Wherefore, we receiving a kingdom which cannot be moved, let us have grace, whereby we may serve God acceptably with reverence and godly fear, for our God is a consuming fire.

— Hebrews 12:28-29

 

When we say that God is Love, do we teach men that their fear of him is groundless? No. As much as they fear, such will come upon them, possibly far more. But there is something beyond their fear, a divine fate which they cannot withstand, because it works along with the human individuality which the divine individuality has created in them. The wrath will consume what they call ‘themselves;’ so that the selves God made shall appear, coming out with tenfold consciousness of being, and bringing with them all that made the blessedness of the life the men tried to lead without God. They will know that now first are they fully themselves. The avaricious, weary, selfish, suspicious old man shall have passed away. The young, ever young self, will remain. That which they thought themselves shall have vanished: that which they felt themselves, though they misjudged their own feelings, shall remain—remain glorified in repentant hope. For that which cannot be shaken shall remain. That which is immortal in God shall remain in man. The death that is in them shall be consumed. It is the law of Nature, of God, that all that is destructible shall be destroyed. The destructible must be burned out of a man, or begin to be burned out of him, before he can partake of eternal life.  Many a man’s work must be burned, that by that very burning he may be saved “so as by fire.”

The man who acquiesces in the burning is saved by the fire.

Commentary 

Jess Lederman

In my introduction to the book, Consuming Fire: The Inexorable Power of God's Love, I wrote:

The second sermon of volume I, inspired by a verse from Hebrews, introduces the powerful motif of God as the Consuming Fire. God is one, and God is love; he is not sometimes a God of wrath and other times a God of love. Do we then teach that men have nothing to fear from God? By no means! “For Love loves unto purity,” and is oft experienced as wrath, as the consuming fire that will not be content until our sinful nature, everything that separates us from God, is burned away. Twenty-two years after the publication of volume I, MacDonald developed these ideas at length in what may be his most influential sermon, Justice. “God’s anger,” MacDonald wrote, “is at one with his love;” so, too, God’s mercy and his justice are one and the same. Mercy and punishment are not opposed; for punishment—the consuming fire—is a means to an end, that we might be the creatures he intended us to be. God’s punishment, his justice, can be his most merciful act.

MacDonald's understanding of the nature of God has been of inestimable importance to me, for it allows me to read Scripture in a way that resolves paradoxes which would otherwise get in the way of allowing me to love Him with all my heart, soul, mind, and strength. If John's words--that God is love--are in fact a profound statement about His nature, then all of His other attributes must be manifestations of love. That then becomes a key to interpreting Scripture. If His the punishments he inflicts are a manifestation of His love, then they cannot be purely retributory. And if they are therefore meant to redeem us, to purify us, we dare not imagine that God will fail in what He sets out to do.

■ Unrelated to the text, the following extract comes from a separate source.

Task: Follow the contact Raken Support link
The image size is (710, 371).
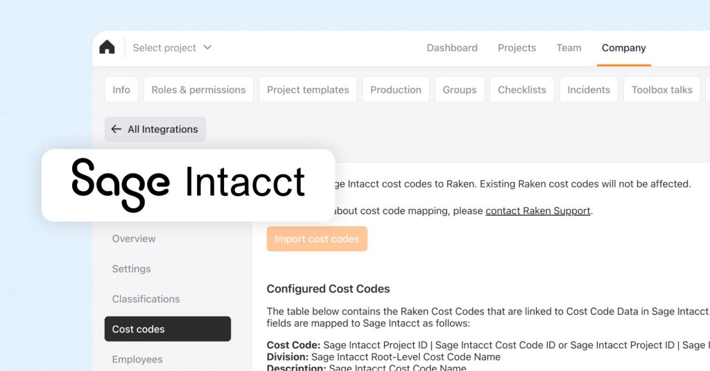Action: [538, 210]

Today's entry from Consuming Fire closes with words that are both thrilling and chilling:

Many a man’s work must be burned, that by that very burning he may be saved “so as by fire.”

The man who acquiesces in the burning is saved by the fire.

In Hell and Beyond and Heaven and Beyond, Michael Phillips explores these ideas in the context of the afterlife, as C.S. Lewis did in The Great Divorce. But I think we can all identify with this experience in our current lives, as well. Indeed, it seems to me that to "acquiesce in the burning" is often just what it means to "pick up our cross and follow Him." A Gospel preached in any other way is guilty of offering what Bonhoeffer referred to as "cheap grace."